Fazit für die Praxis

  • Der qSOFA-Score ist als alleiniges Screeninginstrument für das Erkennen einer Sepsis nicht geeignet.

  • Ist der qSOFA-Score positiv (≥ 2), ist eine Sepsis wahrscheinlich – ein negativer qSOFA-Score schließt eine Sepsis jedoch nicht aus. Ist bereits einer von drei Parametern des qSOFA-Scores positiv, ist differenzialdiagnostisch eine Sepsis auszuschließen.

  • NEWS2 zeigt eine deutlich bessere Sensitivität beim Screening auf Sepsis.

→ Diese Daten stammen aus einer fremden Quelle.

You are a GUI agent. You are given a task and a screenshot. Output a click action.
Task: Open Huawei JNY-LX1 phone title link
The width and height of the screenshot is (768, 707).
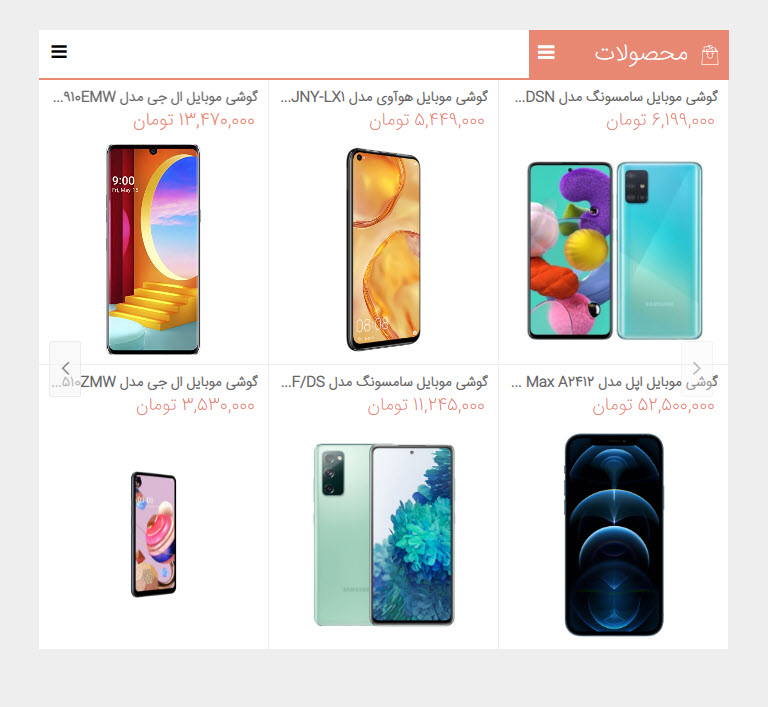[384, 97]
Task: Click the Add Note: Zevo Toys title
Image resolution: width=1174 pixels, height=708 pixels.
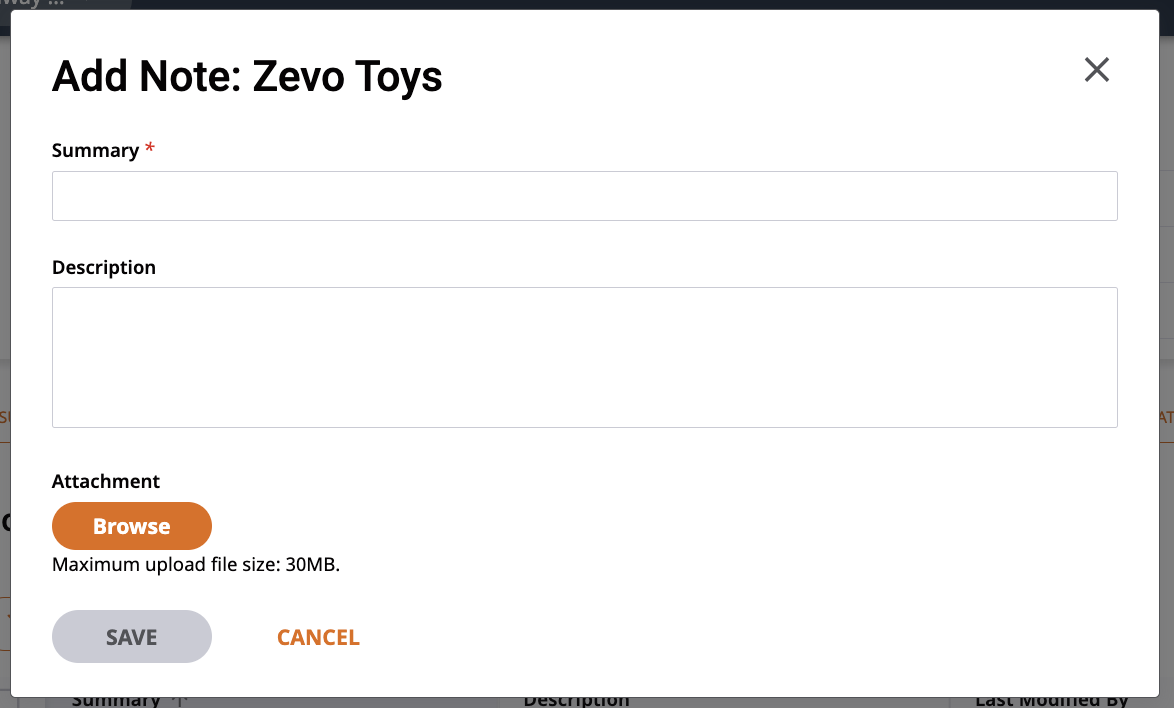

In der Routine einer Notaufnahme mit hohen Patientenzahlen wird hier jedoch eine digitale Unterstützung zur Erfassung nötig sein, um den Score flächendeckend zu etablieren.

  • Grundsätzlich sollten bei klinischem Verdacht auf eine Infektion sämtliche Vitalparameter (Blutdruck, Herzfrequenz, Sauerstoffsättigung, Atemfrequenz, Körpertemperatur und Vigilanz/GCS) vollständig erhoben werden.

  • Insbesondere eine akut aufgetretene Vigilanzminderung oder Verwirrtheit im Rahmen einer akuten Infektion ist ein häufiges und ernst zu nehmendes Warnsignal für eine Sepsis.